My question is this, I ran into this guy who uses a yellow tape for his boards, it leaves no residue (spl?), and the same strip can be moved several times and it does not lose it's grip. I think he said somthing about it being a "teflon" tape but I have not been able to find somthing like it yet and I am not able to contact him. Any suggestions as to what this might be called or your suggestions as to what to use to mark a multi use board?

By the way thanks for the great forum site it really seems to have some great info!

Thanks


----------



## ship (Mar 8, 2004)

There is a high temperature electrical teflon tape on the market, and it probably would not leave a residue but might be hard to write on. Actually there is lots of teflon tape on the market for different applications. Start with 76495a51 from mcmaster.com and open up to the next two pages of info. What works best is a question.

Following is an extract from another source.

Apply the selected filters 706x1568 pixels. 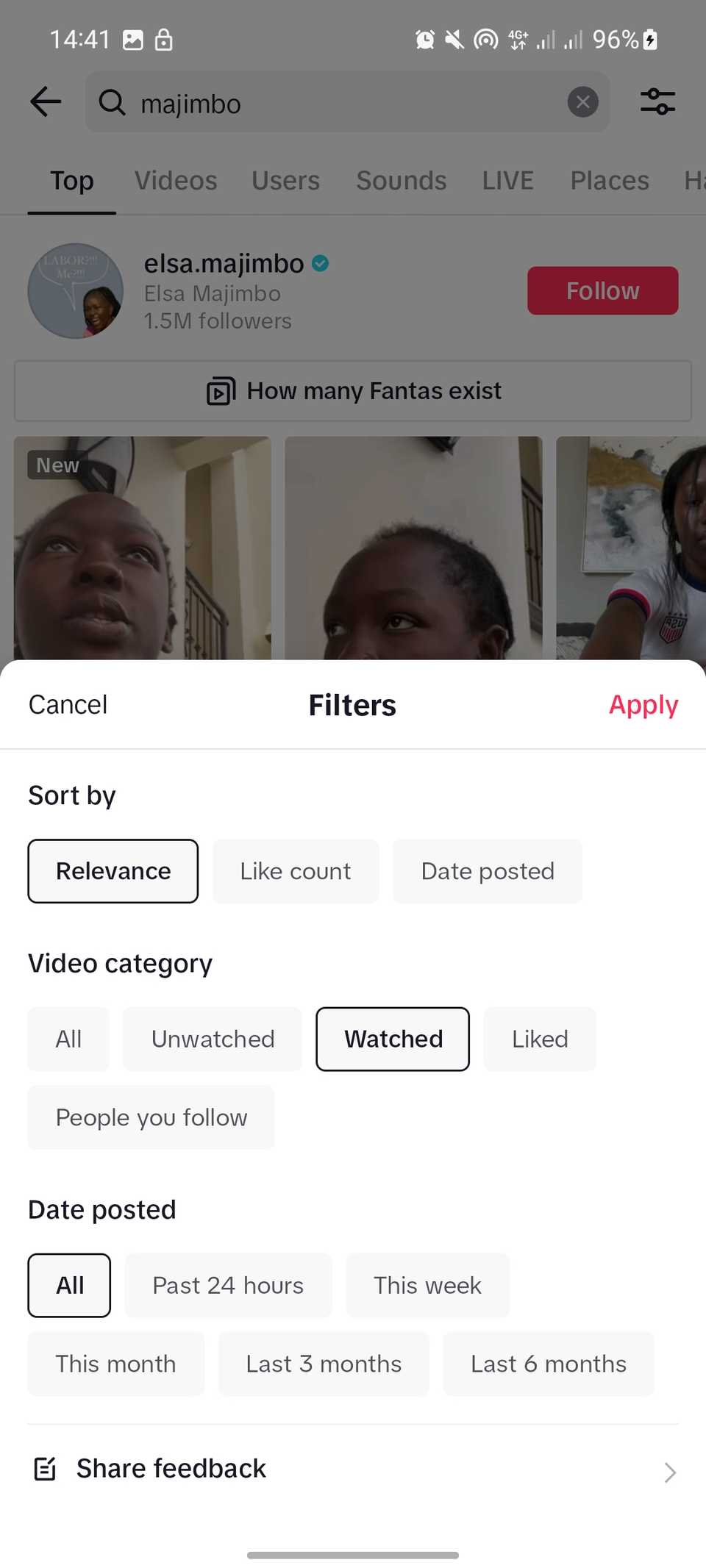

I would use Artists white tape or drafting tape. Both will gum up and stick under certain conditions but for the most part will work for a shows run.


----------



## Spacewalker5 (Mar 8, 2004)

Thanks, I know we used Sharpie Perm. Markers on it, I'll check out the others.


----------



## dvsDave (Mar 8, 2004)

Hey Spacewalker5,

Another A&H fan!! excellent!! Welcome to the ControlBooth.com community!!

-dvsDave


----------



## soundman (Mar 8, 2004)

I use spike tape on top of the slider and white gaff at the bottom. I have the spike tape color coded with what group it goes to. The white gaff has the actors name on it and the chariters name on it and can be easily moved. I wish I would have taken pics of the board for the musical becaue it looked sharp.


----------



## Spacewalker5 (Mar 9, 2004)

I found the problem with Spike and Gaff tape is that it leaves a pretty nasty residue if you leave it on for any length of time. Though I have used it plenty of times to help bail me out of a bad situation. This yellow stuff is really nice no matter how long you leave it on the board and when I need colors for the channel then I will stick color spike tape on the yellow tape and it seems to work really well. Another thing about the yellow tape is that it is kind of brittle, meaning it tears really easily almost like paper.


----------



## Spacewalker5 (Mar 9, 2004)

dvsDave said:


> Hey Spacewalker5,
> 
> Another A&H fan!! excellent!! Welcome to the ControlBooth.com community!!
> 
> -dvsDave



Thanks! Who could not be an A&H fan?!?!?


----------



## Inaki2 (Mar 10, 2004)

A lot of people don't like A&H, nevertheless they're really good pieces of equipment, and work like a charm


----------



## dvsDave (Mar 10, 2004)

I just ordered a A&H MixWizard 16:2DX for my college program board (the events planning board)

ca't wait till it arrives!!


----------



## Spacewalker5 (Mar 10, 2004)

I am using a ML5000 at the College and a GL2200 at the church. and MAN! do they sound Great!!!


----------



## Inaki2 (Mar 10, 2004)

ML5000 is one hell of a board. I cant be exactly fair in this because I'm the distributor in Argentina for the A&H Dj stuff, but I also have recommended other stuff for live that aint A&H. You cant beat a CADAC or MIDAS mind you, thing is, they cost 4 times as much (at least!!!)


----------



## Spacewalker5 (Mar 10, 2004)

I personally have never used a Midas before but I hear they are spectacular! I will have an opportunity to use one here in the next few months and I am so excited! I know this is kind of a stupid question but what do you guys think about SoundCraft Boards?


----------



## Inaki2 (Mar 10, 2004)

Soundcraft is great, they have one nice EQ section. I like the fact that they thought about everything in their smaller consoles, they really are very practica and sound very nice. The Series Five is s world standard in touring, and the Europe is a great piece of machinery, I can't wait to try the MH3


----------